Selain itu, lanjutnya, dalam Peraturan Menteri ESDM Nomor 26 Tahun 2009 sebagaimana telah diubah terakhir dengan Permen ESDM Nomor 28 Tahun 2021, ditegaskan bahwa LPG tabung 3 kg hanya diperuntukkan bagi konsumen tertentu dan penggunaannya harus tepat sasaran.
“Secara regulasi sudah sangat jelas bahwa perusahaan besar maupun pejabat yang secara ekonomi mampu tidak termasuk dalam kategori penerima LPG subsidi 3 kilogram.

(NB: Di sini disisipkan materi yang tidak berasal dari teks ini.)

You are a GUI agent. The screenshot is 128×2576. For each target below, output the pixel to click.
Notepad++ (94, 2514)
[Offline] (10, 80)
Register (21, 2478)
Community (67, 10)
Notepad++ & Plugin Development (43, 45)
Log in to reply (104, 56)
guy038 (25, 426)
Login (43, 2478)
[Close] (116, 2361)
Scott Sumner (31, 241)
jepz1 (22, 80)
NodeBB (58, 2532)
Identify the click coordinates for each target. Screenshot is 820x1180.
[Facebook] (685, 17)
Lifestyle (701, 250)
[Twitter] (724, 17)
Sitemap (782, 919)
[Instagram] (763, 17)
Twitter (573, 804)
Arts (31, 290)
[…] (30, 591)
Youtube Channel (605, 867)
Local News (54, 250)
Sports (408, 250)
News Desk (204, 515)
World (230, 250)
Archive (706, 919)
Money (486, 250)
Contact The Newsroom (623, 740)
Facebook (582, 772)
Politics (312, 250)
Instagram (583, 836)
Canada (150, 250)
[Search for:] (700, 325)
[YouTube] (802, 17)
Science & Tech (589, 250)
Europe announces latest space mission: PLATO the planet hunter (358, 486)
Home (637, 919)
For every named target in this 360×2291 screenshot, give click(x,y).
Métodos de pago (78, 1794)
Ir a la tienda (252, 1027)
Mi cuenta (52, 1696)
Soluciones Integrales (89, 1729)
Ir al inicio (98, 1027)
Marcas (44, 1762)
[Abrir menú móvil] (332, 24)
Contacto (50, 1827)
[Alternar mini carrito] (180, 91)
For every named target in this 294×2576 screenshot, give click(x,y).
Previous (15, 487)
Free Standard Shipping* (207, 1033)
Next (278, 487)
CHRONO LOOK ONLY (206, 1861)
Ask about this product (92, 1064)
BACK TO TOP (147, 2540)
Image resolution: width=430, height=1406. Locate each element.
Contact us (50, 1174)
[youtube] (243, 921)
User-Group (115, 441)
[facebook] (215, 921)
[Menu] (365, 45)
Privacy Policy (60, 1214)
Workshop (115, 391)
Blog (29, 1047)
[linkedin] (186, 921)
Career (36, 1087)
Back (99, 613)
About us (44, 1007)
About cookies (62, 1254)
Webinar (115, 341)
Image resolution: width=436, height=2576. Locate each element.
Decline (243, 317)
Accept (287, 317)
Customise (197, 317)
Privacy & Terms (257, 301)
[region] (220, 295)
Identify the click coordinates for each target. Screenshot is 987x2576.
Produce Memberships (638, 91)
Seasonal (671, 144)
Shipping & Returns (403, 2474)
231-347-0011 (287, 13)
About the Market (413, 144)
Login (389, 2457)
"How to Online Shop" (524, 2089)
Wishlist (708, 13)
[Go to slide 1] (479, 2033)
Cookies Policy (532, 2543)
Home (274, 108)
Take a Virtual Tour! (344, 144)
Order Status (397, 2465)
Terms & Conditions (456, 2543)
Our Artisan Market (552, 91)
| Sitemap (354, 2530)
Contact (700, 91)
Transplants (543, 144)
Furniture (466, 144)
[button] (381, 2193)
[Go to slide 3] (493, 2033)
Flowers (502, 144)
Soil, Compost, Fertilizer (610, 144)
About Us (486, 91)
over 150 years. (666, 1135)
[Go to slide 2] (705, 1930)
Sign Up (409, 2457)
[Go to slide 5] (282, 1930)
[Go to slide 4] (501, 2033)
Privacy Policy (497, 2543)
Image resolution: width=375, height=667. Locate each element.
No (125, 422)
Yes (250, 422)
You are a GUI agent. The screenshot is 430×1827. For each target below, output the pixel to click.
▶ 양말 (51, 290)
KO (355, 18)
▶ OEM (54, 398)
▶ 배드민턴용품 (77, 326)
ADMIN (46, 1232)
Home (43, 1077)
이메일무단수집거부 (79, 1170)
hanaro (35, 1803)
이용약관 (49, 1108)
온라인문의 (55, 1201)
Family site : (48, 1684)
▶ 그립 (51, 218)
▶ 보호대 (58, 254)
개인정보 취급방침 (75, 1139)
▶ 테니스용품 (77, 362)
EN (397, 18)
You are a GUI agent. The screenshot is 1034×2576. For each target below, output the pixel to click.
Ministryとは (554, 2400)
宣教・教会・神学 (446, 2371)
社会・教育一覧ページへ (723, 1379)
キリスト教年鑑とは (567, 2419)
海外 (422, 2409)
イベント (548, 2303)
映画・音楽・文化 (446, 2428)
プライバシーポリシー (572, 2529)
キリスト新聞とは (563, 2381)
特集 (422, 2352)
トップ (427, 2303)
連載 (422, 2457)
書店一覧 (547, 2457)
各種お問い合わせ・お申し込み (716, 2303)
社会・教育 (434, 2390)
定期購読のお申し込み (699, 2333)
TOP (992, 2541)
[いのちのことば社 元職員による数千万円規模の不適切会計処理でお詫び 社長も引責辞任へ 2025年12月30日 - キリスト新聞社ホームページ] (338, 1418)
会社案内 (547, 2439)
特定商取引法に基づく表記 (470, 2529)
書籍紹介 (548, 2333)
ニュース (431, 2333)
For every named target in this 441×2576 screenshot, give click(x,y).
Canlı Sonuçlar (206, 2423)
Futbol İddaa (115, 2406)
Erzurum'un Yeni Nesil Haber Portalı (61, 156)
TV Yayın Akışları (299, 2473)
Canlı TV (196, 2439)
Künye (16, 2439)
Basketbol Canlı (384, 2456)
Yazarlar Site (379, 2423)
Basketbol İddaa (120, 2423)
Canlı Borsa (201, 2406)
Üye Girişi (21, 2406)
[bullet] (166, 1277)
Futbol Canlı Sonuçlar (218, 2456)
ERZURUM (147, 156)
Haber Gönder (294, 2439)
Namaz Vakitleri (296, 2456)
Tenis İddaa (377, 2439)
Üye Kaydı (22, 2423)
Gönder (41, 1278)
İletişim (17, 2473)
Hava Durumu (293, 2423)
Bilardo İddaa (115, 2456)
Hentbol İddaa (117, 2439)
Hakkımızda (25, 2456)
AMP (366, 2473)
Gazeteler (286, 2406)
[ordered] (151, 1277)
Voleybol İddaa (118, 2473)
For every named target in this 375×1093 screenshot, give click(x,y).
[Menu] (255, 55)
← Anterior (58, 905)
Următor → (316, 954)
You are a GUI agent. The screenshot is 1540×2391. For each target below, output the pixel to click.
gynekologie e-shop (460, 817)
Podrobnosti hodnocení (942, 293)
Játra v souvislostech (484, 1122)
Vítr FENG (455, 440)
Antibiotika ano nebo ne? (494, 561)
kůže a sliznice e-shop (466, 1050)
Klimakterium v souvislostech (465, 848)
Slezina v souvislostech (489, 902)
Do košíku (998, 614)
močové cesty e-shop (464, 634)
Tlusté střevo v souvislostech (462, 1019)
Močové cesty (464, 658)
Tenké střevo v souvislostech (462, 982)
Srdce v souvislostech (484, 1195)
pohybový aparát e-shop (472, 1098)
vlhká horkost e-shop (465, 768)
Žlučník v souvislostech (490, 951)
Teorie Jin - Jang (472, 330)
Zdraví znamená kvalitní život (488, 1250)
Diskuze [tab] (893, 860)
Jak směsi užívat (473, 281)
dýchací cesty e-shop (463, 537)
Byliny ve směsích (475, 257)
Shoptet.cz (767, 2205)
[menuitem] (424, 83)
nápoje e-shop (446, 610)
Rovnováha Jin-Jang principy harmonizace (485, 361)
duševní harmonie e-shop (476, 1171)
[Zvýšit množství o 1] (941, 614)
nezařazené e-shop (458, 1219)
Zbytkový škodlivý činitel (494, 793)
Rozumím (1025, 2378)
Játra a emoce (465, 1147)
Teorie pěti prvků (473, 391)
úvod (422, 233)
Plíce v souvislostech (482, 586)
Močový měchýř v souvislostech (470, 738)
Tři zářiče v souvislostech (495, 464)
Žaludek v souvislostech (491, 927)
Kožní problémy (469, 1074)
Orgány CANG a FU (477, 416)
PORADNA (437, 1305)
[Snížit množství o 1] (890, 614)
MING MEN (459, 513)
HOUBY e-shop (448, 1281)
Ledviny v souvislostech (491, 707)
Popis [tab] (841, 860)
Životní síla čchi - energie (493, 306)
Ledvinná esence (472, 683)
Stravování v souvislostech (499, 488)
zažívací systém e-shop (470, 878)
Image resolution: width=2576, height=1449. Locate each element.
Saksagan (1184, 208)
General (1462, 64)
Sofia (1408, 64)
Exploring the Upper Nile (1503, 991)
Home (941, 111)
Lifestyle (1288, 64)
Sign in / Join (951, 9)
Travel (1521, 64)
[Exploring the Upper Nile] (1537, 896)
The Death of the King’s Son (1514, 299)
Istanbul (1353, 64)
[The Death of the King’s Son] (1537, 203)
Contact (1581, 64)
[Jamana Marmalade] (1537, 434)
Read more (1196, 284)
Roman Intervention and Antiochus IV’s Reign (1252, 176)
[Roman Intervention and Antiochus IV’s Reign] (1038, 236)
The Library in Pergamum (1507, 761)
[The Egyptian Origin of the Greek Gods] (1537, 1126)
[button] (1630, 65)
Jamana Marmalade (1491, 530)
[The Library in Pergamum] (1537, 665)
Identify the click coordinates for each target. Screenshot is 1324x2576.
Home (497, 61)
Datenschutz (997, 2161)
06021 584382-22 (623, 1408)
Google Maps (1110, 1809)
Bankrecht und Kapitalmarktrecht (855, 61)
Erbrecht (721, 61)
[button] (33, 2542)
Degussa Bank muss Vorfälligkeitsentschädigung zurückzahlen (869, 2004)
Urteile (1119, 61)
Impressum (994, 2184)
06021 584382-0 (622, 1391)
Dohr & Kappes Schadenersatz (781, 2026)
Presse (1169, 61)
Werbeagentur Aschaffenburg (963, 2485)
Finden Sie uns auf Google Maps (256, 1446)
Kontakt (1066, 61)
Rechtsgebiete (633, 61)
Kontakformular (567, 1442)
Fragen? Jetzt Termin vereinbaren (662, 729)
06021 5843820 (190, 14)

Jika digunakan di luar ketentuan, maka itu tidak sesuai peruntukannya,” ujar Liga Marisa.
Ketua Fraksi Golkar DPRD Tebo ini juga menegaskan bahwa DPRD akan terus berkoordinasi dengan Pertamina Patra Niaga serta pihak terkait lainnya untuk memastikan distribusi elpiji subsidi berjalan sesuai aturan dan tidak terjadi penyimpangan di lapangan.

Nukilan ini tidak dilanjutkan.